Plain-English framing: in the U.S. grid, FERC (the federal regulator) governs interstate transmission, while individual state commissions govern local distribution and retail service. Data centers are so large that they blur the line — a single campus can need a connection big enough to look like an interstate transmission question, which is normally FERC's turf, even though siting and land use are local. The DOE (an executive-branch department, more aligned with 'build faster') has been pressing FERC to speed up large-load interconnection. State regulators (via NARUC) pushed back on the jurisdictional grab. FERC didn't rule on the merits by its April 30 deadline; it issued a procedural order saying it intends to act by end of June. So late June is the date to watch for a federal framework. At the opposite pole, an environmental coalition wants Congress to pause data centers nationally. That is very unlikely to pass, but it signals the federal politics are now bidirectional — one branch pushing to accelerate, an advocacy bloc pushing to halt. Sources: Utility Dive 'DOE large load interconnection proposal sparks federal-state jurisdiction concerns'; White & Case 'DOE directs FERC to accelerate interconnection of data centers'; American Bar Association 'The Jurisdictional Collision over Large Loads and Data Center Interconnection' (Spring 2026); Engineering News-Record 'Energy Sector Debates New US Rules to Power Up More Large Load Data Centers'.
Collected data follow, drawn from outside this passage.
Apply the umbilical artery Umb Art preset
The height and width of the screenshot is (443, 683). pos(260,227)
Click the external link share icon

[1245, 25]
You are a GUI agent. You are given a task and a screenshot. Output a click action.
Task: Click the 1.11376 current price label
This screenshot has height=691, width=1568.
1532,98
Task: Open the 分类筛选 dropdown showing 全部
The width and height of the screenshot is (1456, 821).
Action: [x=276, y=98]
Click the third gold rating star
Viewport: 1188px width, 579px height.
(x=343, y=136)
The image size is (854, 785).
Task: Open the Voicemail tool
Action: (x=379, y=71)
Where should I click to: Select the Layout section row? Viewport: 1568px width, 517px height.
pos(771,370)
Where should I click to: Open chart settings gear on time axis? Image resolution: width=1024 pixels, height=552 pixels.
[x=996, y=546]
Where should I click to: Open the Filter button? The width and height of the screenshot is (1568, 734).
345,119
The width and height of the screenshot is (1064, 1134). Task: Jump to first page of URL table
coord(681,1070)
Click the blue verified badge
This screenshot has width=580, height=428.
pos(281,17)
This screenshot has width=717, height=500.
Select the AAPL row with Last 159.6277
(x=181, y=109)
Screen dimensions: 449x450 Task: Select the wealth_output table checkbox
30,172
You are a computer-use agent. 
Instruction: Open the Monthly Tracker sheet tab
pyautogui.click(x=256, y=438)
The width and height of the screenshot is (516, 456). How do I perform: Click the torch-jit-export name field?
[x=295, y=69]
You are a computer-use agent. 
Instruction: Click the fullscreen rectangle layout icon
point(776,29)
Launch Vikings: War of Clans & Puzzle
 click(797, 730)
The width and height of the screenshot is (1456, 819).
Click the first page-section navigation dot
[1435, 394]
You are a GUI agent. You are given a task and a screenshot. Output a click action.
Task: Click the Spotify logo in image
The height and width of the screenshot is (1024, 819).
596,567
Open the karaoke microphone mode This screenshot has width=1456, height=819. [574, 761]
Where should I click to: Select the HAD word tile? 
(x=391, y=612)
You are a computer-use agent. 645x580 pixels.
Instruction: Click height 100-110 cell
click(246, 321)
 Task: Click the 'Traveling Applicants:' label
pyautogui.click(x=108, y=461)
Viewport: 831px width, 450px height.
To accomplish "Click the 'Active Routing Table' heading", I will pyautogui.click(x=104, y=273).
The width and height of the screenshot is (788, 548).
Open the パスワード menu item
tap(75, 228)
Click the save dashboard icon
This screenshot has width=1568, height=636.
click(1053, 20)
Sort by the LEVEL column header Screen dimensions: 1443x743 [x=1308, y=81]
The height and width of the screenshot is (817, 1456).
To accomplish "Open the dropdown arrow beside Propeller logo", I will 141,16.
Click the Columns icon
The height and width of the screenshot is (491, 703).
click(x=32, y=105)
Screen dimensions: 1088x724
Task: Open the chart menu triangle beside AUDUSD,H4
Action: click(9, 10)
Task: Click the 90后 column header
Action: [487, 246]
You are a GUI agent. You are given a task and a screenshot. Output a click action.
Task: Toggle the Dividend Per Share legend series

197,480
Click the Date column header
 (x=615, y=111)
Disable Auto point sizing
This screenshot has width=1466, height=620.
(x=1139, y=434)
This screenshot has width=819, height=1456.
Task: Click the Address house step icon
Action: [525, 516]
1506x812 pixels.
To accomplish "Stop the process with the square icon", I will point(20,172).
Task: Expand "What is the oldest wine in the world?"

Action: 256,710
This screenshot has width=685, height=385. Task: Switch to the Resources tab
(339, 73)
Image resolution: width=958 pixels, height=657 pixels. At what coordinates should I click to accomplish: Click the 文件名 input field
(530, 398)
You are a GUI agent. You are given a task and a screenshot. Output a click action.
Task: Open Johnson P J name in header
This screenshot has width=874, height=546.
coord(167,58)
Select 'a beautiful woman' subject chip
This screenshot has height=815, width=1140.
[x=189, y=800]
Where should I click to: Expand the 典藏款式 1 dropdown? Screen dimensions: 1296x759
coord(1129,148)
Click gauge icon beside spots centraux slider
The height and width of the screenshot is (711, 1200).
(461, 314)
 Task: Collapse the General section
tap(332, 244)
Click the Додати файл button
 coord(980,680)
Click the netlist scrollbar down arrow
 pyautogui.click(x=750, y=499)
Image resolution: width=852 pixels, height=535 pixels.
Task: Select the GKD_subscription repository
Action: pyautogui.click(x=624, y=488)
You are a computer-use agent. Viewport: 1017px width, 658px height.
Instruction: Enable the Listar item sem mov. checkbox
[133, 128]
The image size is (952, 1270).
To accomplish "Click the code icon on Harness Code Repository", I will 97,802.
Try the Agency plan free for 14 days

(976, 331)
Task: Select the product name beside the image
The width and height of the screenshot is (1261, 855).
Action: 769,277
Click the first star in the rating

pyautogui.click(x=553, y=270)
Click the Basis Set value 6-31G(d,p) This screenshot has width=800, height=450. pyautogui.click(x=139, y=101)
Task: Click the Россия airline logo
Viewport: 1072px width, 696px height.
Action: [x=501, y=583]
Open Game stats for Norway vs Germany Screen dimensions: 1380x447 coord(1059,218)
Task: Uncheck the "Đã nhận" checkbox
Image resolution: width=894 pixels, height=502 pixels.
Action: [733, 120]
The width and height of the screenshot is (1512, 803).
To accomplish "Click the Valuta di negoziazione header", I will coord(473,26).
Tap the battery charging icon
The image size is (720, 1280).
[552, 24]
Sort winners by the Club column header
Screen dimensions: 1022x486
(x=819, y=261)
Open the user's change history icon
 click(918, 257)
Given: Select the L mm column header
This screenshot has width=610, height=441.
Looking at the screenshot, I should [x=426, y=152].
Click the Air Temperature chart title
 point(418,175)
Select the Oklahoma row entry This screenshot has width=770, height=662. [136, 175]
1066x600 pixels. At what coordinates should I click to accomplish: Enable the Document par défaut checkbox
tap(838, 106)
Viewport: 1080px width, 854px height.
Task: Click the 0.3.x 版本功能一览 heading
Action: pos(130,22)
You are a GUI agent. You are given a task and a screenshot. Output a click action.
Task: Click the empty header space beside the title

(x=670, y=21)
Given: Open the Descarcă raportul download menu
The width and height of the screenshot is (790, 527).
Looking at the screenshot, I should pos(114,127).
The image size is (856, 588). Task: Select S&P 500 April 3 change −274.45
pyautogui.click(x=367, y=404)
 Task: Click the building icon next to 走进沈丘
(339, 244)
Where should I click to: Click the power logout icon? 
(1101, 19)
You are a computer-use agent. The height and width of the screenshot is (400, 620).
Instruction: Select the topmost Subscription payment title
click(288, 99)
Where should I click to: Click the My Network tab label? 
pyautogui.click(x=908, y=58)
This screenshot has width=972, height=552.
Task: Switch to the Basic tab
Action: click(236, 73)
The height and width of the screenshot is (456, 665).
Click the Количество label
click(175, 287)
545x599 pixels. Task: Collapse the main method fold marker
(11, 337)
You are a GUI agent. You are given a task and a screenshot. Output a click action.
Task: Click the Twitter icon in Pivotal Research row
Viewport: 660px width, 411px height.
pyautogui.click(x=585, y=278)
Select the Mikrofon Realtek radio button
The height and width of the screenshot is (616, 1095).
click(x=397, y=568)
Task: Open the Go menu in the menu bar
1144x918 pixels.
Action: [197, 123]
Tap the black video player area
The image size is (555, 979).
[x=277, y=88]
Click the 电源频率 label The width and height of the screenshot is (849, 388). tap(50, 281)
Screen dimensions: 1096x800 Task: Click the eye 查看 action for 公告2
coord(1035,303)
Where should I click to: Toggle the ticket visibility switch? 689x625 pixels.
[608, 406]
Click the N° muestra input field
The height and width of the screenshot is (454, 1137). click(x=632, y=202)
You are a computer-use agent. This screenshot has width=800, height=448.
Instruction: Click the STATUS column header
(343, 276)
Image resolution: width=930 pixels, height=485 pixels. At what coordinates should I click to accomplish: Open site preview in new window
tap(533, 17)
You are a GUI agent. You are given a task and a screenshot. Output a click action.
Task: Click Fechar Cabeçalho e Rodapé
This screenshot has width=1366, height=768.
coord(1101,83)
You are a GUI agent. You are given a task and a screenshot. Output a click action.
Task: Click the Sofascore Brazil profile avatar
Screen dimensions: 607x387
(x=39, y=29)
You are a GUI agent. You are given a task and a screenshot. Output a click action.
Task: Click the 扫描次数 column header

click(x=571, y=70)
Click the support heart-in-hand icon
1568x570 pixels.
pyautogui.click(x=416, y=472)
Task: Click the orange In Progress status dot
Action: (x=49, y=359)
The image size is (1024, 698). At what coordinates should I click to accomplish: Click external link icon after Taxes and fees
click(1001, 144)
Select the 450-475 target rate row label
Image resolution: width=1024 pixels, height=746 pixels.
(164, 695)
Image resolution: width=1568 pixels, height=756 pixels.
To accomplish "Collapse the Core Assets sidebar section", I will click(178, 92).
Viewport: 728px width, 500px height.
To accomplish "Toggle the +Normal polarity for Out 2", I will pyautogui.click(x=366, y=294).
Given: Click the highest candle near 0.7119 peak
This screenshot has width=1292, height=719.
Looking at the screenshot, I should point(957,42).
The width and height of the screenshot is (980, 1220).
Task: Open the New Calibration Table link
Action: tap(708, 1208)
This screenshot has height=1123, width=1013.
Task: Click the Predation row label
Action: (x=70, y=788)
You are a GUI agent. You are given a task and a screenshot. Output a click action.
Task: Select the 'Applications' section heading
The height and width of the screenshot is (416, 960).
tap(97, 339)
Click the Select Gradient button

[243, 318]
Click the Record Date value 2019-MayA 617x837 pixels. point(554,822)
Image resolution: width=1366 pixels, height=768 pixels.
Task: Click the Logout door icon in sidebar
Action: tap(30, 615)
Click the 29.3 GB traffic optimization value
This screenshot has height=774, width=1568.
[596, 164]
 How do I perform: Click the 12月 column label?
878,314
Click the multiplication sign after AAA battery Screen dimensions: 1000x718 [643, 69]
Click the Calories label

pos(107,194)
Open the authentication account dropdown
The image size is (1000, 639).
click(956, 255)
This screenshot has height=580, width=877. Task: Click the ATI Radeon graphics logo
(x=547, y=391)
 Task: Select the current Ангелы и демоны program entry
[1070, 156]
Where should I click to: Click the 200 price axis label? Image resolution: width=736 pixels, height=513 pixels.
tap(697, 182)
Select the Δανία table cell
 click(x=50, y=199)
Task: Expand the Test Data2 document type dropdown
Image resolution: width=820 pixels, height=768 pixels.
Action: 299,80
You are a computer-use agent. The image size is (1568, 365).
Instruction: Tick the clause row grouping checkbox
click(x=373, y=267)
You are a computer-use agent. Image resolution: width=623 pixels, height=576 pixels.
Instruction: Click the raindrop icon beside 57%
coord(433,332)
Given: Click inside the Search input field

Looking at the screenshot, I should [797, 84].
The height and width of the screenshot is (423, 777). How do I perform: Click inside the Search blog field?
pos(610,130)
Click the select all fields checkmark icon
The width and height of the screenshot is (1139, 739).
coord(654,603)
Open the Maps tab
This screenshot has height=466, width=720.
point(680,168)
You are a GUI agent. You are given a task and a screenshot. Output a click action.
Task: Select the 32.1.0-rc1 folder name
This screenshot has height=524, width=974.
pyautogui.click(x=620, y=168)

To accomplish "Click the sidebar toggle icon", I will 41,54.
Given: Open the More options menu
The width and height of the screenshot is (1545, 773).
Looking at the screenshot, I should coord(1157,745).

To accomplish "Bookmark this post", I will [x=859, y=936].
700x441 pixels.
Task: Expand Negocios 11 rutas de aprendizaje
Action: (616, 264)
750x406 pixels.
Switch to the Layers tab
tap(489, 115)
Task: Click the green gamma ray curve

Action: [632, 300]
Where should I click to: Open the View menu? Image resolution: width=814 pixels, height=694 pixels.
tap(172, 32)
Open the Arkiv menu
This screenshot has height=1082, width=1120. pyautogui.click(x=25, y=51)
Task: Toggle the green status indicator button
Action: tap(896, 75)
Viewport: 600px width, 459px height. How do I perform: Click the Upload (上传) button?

Primary source · Utility Dive / White & Case / American Bar Association / ENR ↗
Why it matters
This is the federal bookend to the local moratorium story above: localities are pausing, while the federal executive is trying to accelerate — and they will collide on real sites. For Cliff, the end-of-June FERC framework is a second top-tier federal docket to track alongside the PJM co-location proceeding (EL25-49), and it is broader because it potentially touches every RTO, not just PJM. The jurisdictional angle is the part to model: if FERC asserts authority over large-load interconnection terms, a project's connection rules get standardized federally; if states retain it, the rules stay a 50-jurisdiction patchwork that is exactly the complexity Cliff's knowledge graph is built to navigate. Either outcome increases the value of a single product that maps 'who has authority over this specific connection.' Add the DOE/FERC large-load proceeding to the live-docket watchlist with a hard date checkpoint at end of June.